Named Entity Recognition for Kannada using Gazetteers list with Conditional Random Fields
K. P. Pallavi, L. Sobha and M. M. Ramya
DOI : 10.3844/jcssp.2018.645.653
Journal of Computer Science
Volume 14, Issue 5
Named Entities (NEs) that exist in the sentences are essential to build Natural Language Processing (NLP) applications for Information Extraction (IE) from large corpora. However, generating a large corpus is challenging for resource poor languages, such as Kannada. Further, there is no annotated corpus available online.

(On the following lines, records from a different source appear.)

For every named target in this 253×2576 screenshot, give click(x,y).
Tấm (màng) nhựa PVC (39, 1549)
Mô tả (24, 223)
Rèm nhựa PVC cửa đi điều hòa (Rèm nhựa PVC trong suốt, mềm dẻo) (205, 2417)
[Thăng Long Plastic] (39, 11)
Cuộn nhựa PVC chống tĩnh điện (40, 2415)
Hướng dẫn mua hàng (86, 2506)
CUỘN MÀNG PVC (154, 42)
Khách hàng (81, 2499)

The challenges faced in annotating NEs with pre-defined classes are: It is morphologically joined with other words and the spelling variations are more frequent for Kannada words. Sentence structure varies according to morphology, parts of speech (pos) and chunking of a language. These parameters differ from one language to another. To address these challenges, a novel application system is proposed to identify NEs in Kannada using a large corpus of 73,676 tokens. The Named Entity Recognition (NER) system consist of a robust pos tagger and Noun Phrase (NP) chunker developed for generic data. Five gazetteer lists were created from many orthographic patterns for each word. Context information such as previous two words, next two words, word morphology and gazetteer lists were added to feature lists. An unigram-bigram template was designed and incorporated into Conditional Random Fields (CRFs) to generate conditional feature functions. The proposed system resulted in 86.85% and 71.01% f-measure for gold test data and newspaper data respectively.
© 2018 K. P. Pallavi, L. Sobha and M. M. Ramya. This is an open access article distributed under the terms of the Creative Commons Attribution License, which permits unrestricted use, distribution, and reproduction in any medium, provided the original author and source are credited.